--- WHAT YOU NEED TO DO ---
Reproduce the data below word for word, from its first line through the line containing "Action: pyautogui.click(x=226, y=298)". Leave the pictures out.

--- RECORD EXTRACTS ---
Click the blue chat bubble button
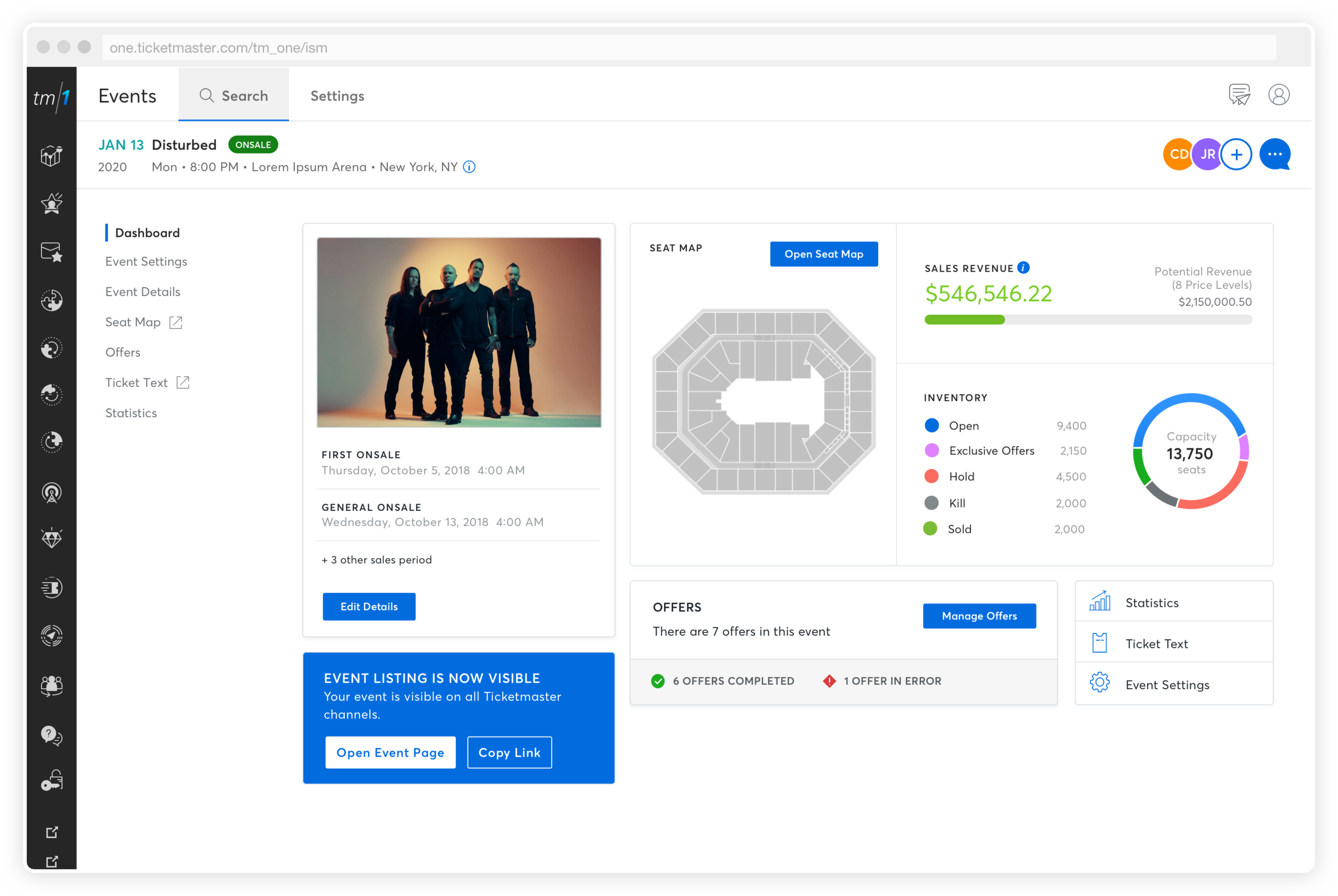1338x896 pixels. pos(1274,154)
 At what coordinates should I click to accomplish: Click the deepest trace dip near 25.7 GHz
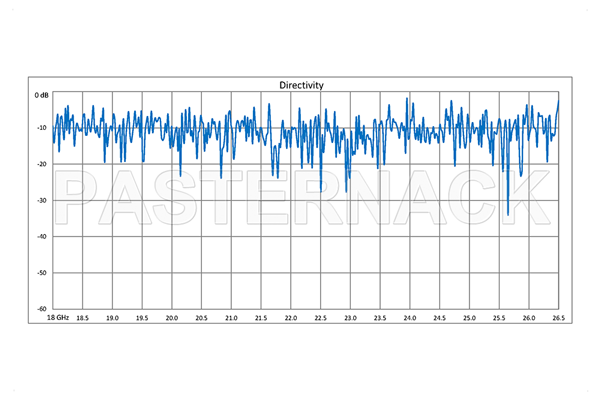click(x=508, y=214)
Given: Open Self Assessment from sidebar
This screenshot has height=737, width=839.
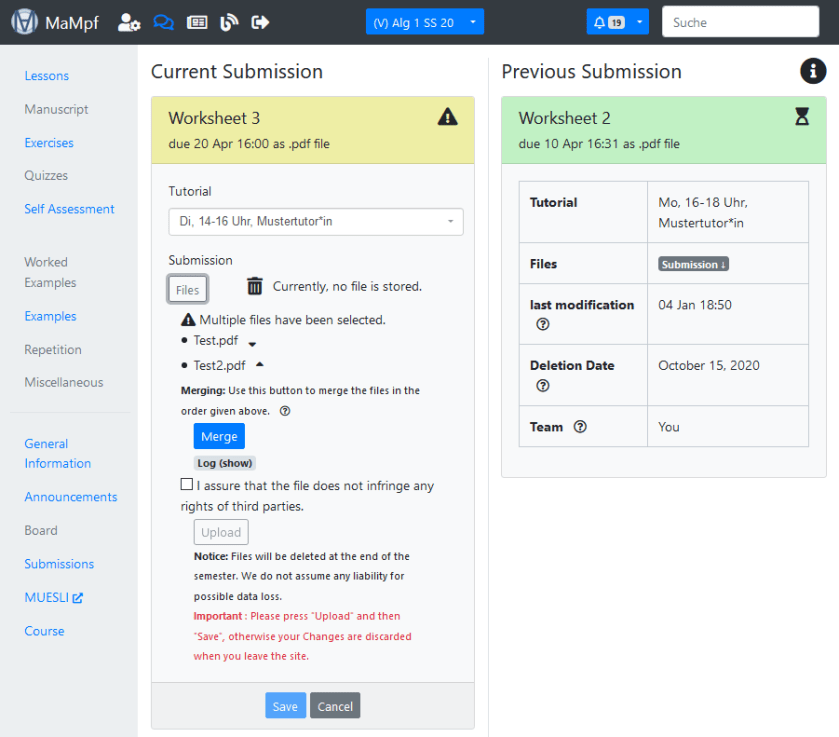Looking at the screenshot, I should point(69,209).
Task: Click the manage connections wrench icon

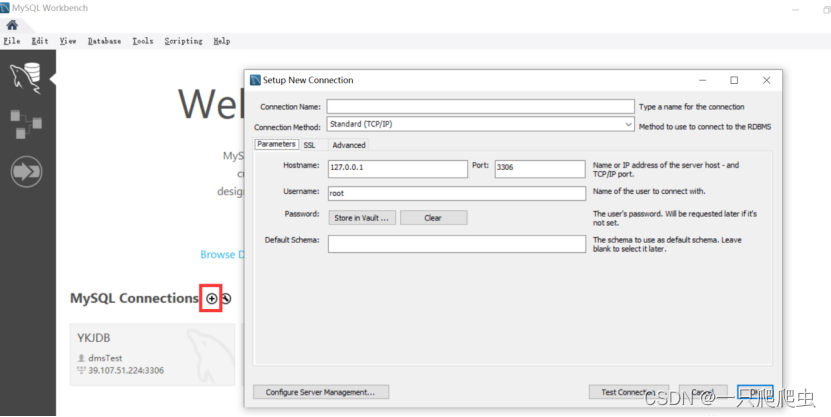Action: pyautogui.click(x=226, y=298)
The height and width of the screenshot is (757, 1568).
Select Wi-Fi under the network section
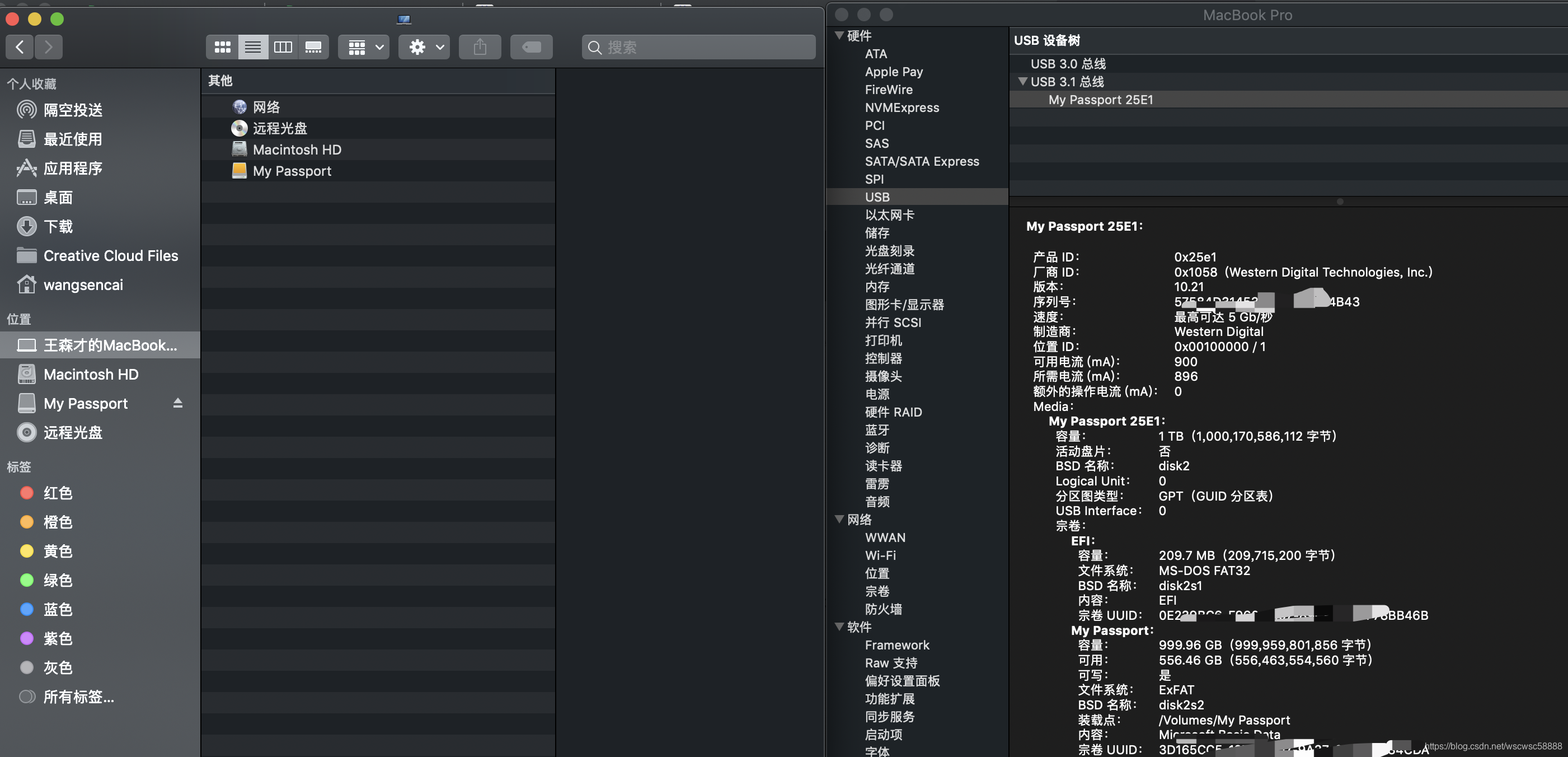[x=880, y=555]
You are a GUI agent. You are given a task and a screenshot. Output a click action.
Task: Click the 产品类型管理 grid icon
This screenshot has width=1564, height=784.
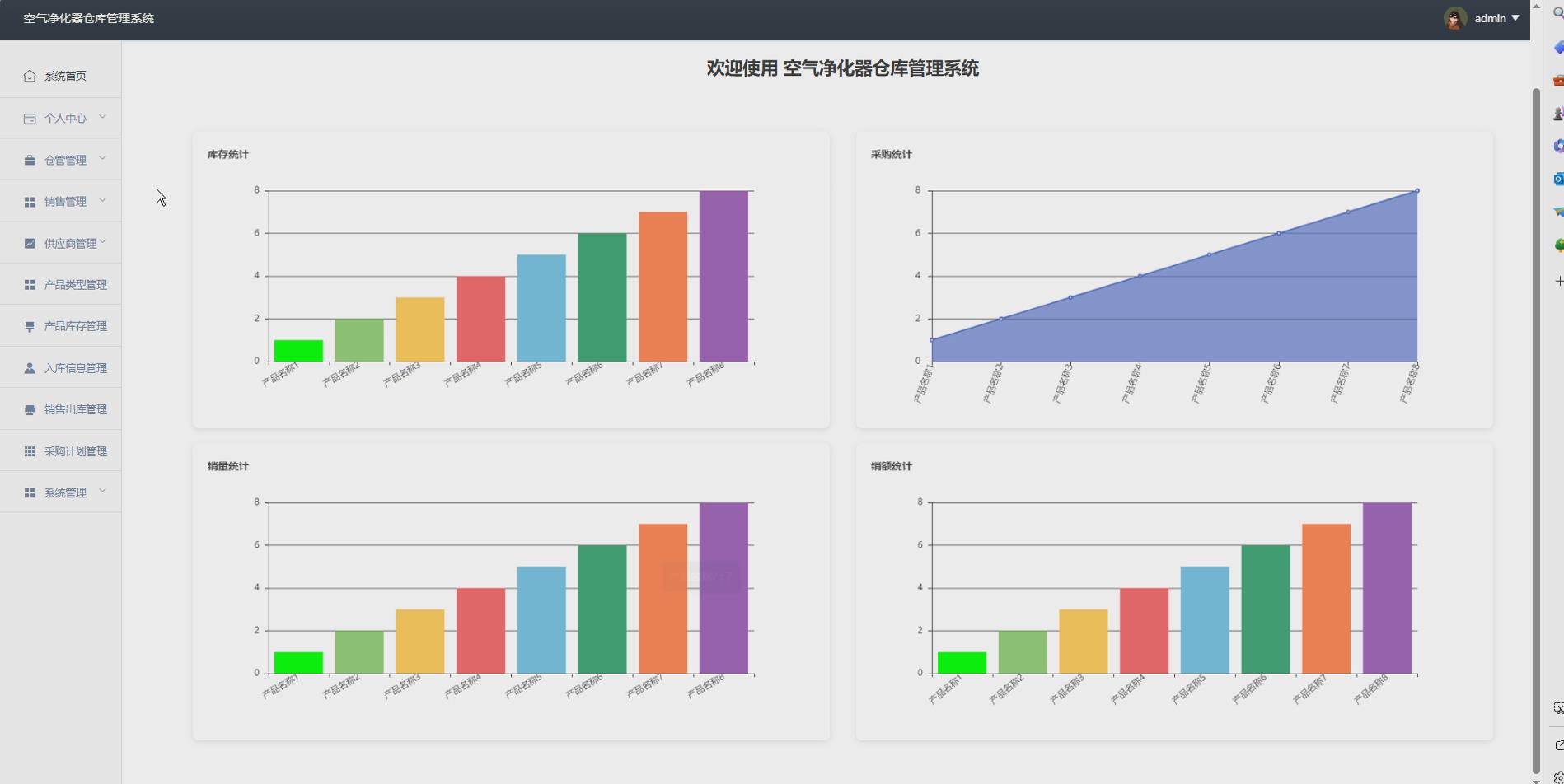30,285
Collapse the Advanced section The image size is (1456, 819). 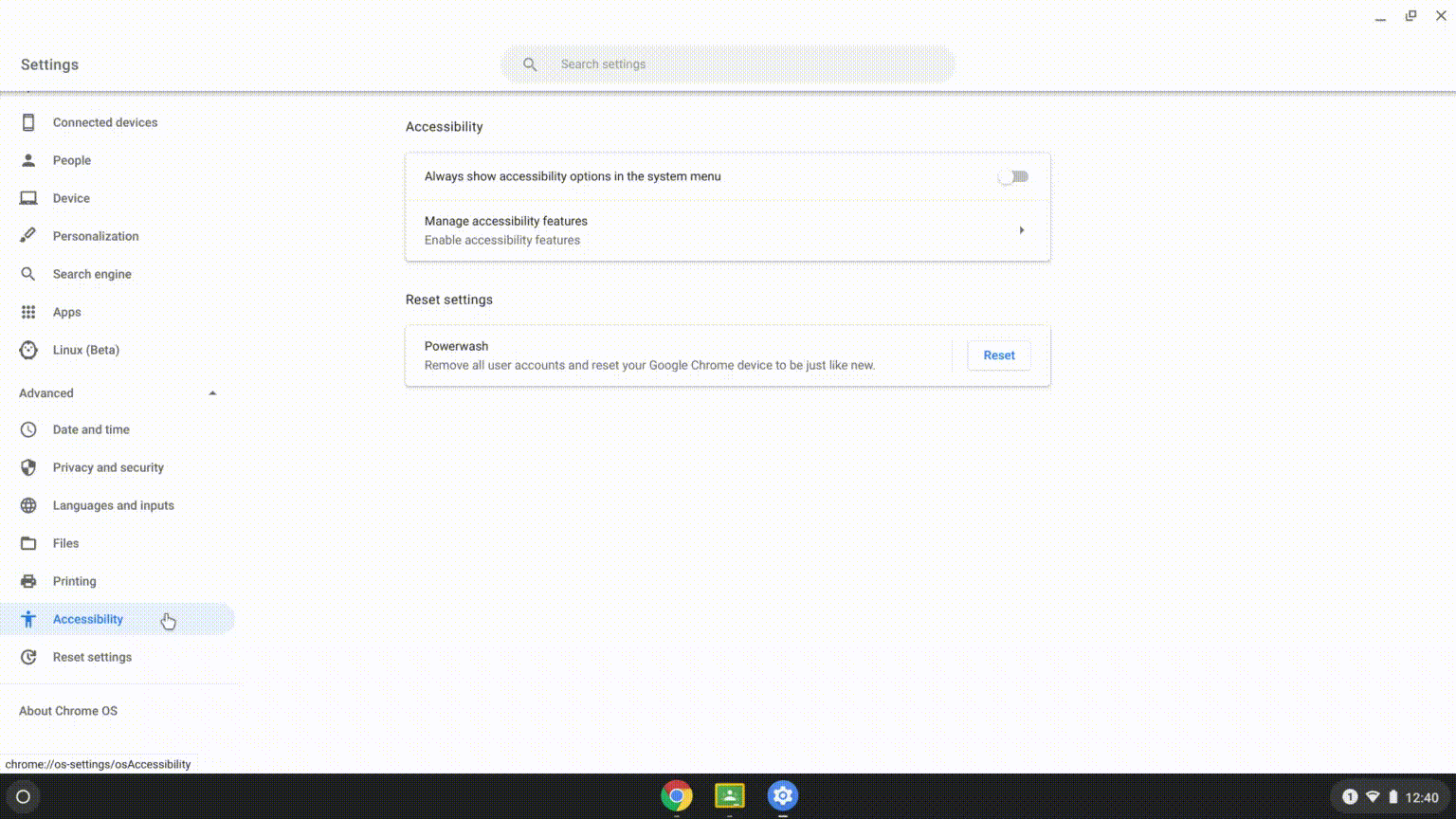click(212, 392)
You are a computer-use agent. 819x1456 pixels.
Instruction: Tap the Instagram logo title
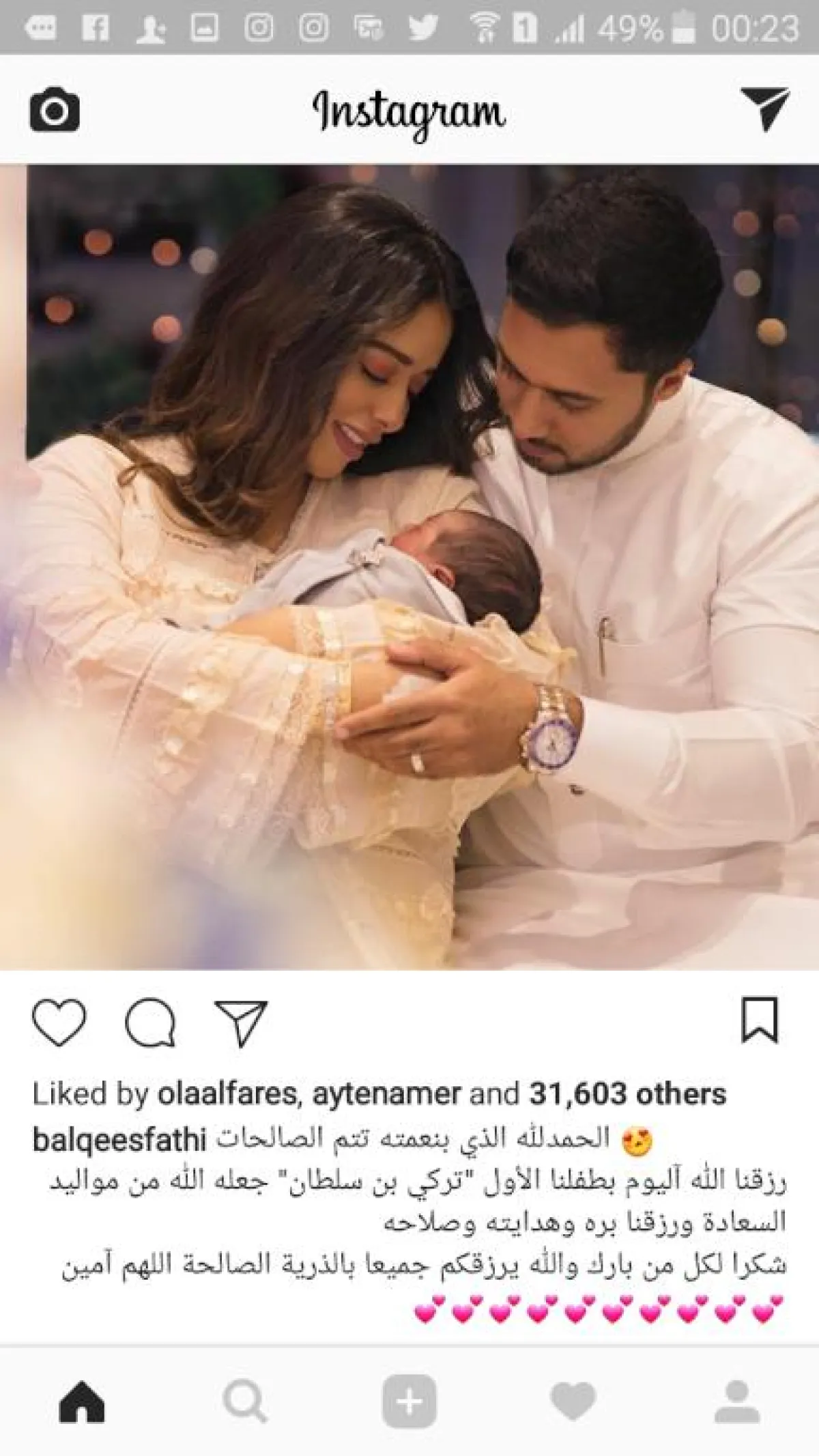pos(409,113)
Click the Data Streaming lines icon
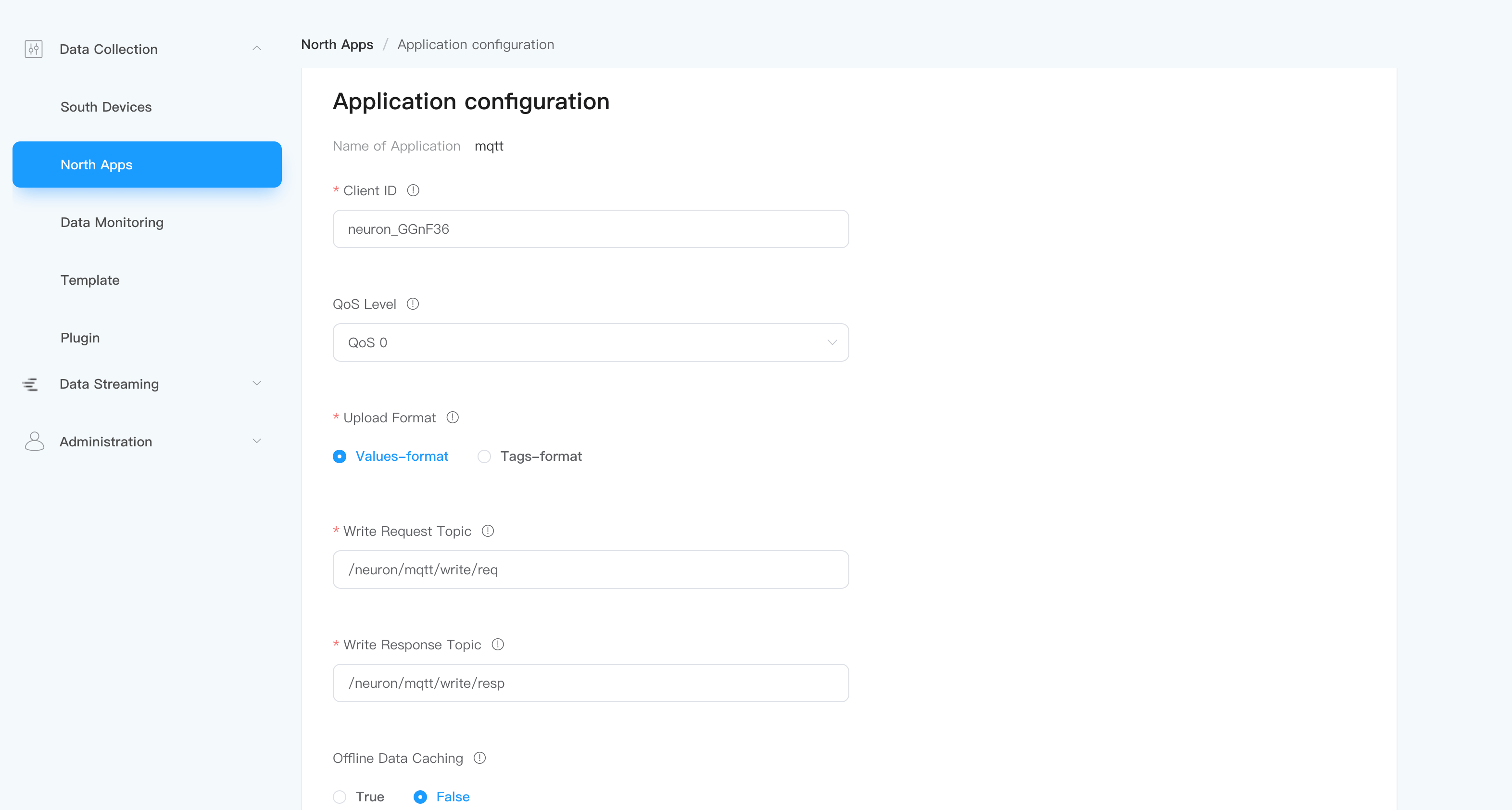 point(30,384)
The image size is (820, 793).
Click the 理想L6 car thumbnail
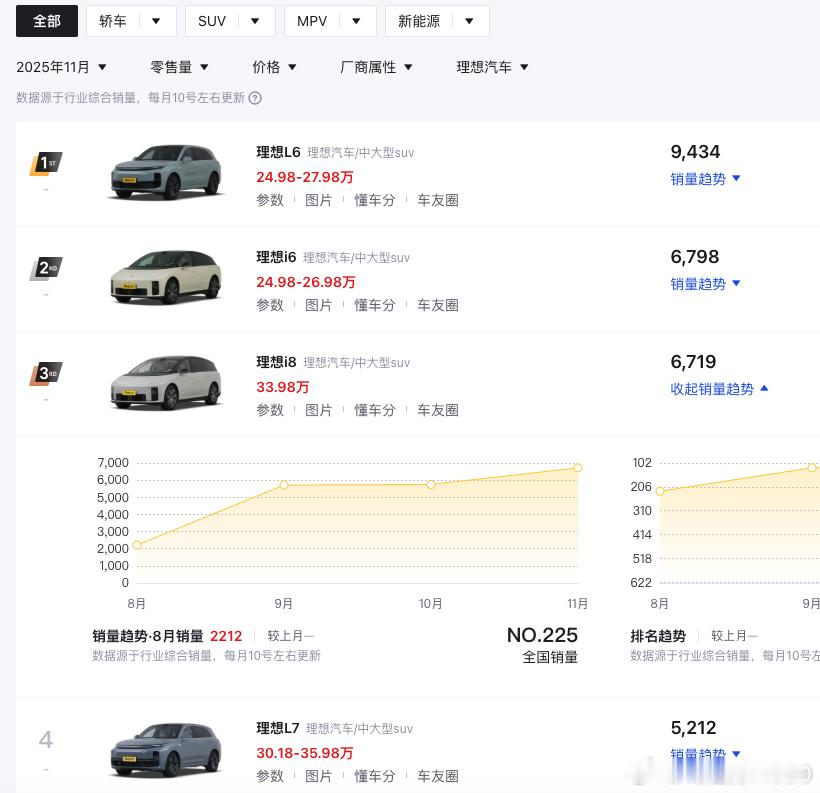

--- CORRECT OUTPUT ---
Click the blue chat bubble button
1338x896 pixels. pos(1274,154)
 At what coordinates should I click to accomplish: Click the deepest trace dip near 25.7 GHz
click(x=508, y=214)
Given: Open Self Assessment from sidebar
This screenshot has height=737, width=839.
Looking at the screenshot, I should point(69,209).
Task: Click the manage connections wrench icon

Action: pyautogui.click(x=226, y=298)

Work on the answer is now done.